RH: One condition you mention there was hip or labral issues. Do you find that is a condition that responds to regenerative injection therapy?
JBS: I don’t know yet. The hip girdle is complicated. Often times labral tears are incidental radiographic finding and not the proximate cause of pain. I think we need to be diligent and careful in our physical examination and assessment of the hip girdle: anteriorly, laterally and posteriorly. I don’t think there is any data yet, and certainly no radiographic data and pre- and post- studies, looking at what happens to the torn labrum if one gets regenerative injections.
RH: Another condition you seem to have a research interest in revolves around cervicogenic disorders. You had co-authored some papers and discussions. I was hoping you could elaborate on that subject.
JBS: Something I was doing more active research 10-15 years ago. Although I continue that in clinical care, I have not really committed any research time to that in a decade or so. I think local trigger point and regenerative-type injections can be helpful in some of the soft tissue musculoskeletal conditions in and around the neck scapula, and shoulder girdle. But we haven’t really done any research pertaining to Prolotherapy and vertigo, per se.
RH: Do you teach residents?
JBS: We have a full time PM&R resident and a PM&R sports medicine fellow that I teach.
RH: If you were talking to them about how to document results with regenerative injection therapy, what type of advice would you give them?
JBS: You want to get important information about a patient’s functional status. Look at what they were able to do beforehand and what they were able to do after.

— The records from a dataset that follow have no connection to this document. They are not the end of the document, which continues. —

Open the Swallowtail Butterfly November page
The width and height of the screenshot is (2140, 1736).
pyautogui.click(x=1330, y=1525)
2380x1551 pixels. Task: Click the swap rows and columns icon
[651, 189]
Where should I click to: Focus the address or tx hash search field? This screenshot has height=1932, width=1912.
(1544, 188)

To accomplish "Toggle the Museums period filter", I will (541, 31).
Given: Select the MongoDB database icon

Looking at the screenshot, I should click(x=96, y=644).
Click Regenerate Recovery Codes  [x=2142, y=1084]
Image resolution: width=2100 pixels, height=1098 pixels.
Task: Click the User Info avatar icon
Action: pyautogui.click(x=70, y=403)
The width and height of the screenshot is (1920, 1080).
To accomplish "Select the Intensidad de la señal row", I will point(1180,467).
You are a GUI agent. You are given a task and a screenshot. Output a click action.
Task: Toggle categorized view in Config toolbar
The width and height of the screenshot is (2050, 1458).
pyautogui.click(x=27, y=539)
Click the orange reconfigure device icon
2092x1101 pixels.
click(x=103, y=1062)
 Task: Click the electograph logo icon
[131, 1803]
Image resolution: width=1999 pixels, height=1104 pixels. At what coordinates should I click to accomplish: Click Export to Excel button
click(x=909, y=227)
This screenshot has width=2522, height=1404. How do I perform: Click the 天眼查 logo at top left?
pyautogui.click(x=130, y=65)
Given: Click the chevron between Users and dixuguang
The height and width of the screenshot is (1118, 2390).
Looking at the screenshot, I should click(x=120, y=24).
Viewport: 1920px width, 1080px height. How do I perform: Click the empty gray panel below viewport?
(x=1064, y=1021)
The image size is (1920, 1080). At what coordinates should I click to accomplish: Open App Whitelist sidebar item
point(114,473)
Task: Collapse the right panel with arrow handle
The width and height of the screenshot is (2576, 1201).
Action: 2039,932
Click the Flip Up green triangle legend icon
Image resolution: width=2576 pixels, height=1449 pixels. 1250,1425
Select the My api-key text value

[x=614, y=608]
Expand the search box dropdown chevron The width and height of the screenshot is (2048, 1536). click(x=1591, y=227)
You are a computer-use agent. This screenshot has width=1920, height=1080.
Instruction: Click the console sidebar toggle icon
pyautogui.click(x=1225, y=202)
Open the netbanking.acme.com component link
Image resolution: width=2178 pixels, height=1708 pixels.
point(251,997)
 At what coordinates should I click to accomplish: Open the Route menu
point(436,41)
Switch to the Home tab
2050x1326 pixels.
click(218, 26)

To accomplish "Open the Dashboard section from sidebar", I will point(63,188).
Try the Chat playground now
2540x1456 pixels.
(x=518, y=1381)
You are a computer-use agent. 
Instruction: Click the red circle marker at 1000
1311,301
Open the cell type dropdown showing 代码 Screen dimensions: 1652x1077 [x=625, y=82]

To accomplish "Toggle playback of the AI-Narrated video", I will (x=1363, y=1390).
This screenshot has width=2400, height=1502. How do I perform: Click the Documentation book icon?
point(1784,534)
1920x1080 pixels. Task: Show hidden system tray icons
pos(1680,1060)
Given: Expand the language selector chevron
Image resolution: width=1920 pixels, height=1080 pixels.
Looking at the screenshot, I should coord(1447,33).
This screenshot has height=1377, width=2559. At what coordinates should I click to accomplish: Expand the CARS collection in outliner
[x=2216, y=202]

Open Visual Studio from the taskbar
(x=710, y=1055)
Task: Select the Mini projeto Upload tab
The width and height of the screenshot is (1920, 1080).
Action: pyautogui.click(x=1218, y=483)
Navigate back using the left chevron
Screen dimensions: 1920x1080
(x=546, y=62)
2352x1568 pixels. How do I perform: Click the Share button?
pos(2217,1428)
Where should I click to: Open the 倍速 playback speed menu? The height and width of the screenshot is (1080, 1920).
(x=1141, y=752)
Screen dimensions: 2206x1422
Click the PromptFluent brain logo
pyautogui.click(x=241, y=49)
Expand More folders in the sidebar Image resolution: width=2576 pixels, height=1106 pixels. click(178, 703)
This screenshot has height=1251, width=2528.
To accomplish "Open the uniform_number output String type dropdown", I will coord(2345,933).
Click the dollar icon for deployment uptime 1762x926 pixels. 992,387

Certainly would like to know their pain rating and pain score as well. So both functional outcome measures and pain rating measures would be important.
RH: Is there anything else you want to tell me that you think would be important about your particular interests or things that you’ve seen?
JBS: I think that with rehabilitation medicine and the management of soft tissue injuries that we do, this could present an opportunity to get people better in ways that we haven’t before. That said, there is a temptation when there is a new treatment to make generalizations and conclusions without supporting it with appropriate research. I think that’s our call for the future. To think about and be leaders in the science and clinical outcomes, to give people studies that can give this a strong academic basis, so that people will continue to do it, support it, and add it to their treatment regimen. I had the opportunity to set up a task force in the American Academy of PM&R for research in Platelet Rich Plasma in which we’re trying to get a collaborative effort between different centers across the country and different practitioners that have an interest in it. Hopefully we can really do a good job. I hope soon you will see a review article that we put together going over all the literature, both in animal and in human models, summarizing what we know in regenerative biology as it applies to sports injuries and musculoskeletal injuries. I’m hoping that will give us all the background that we need to go forward and do good science.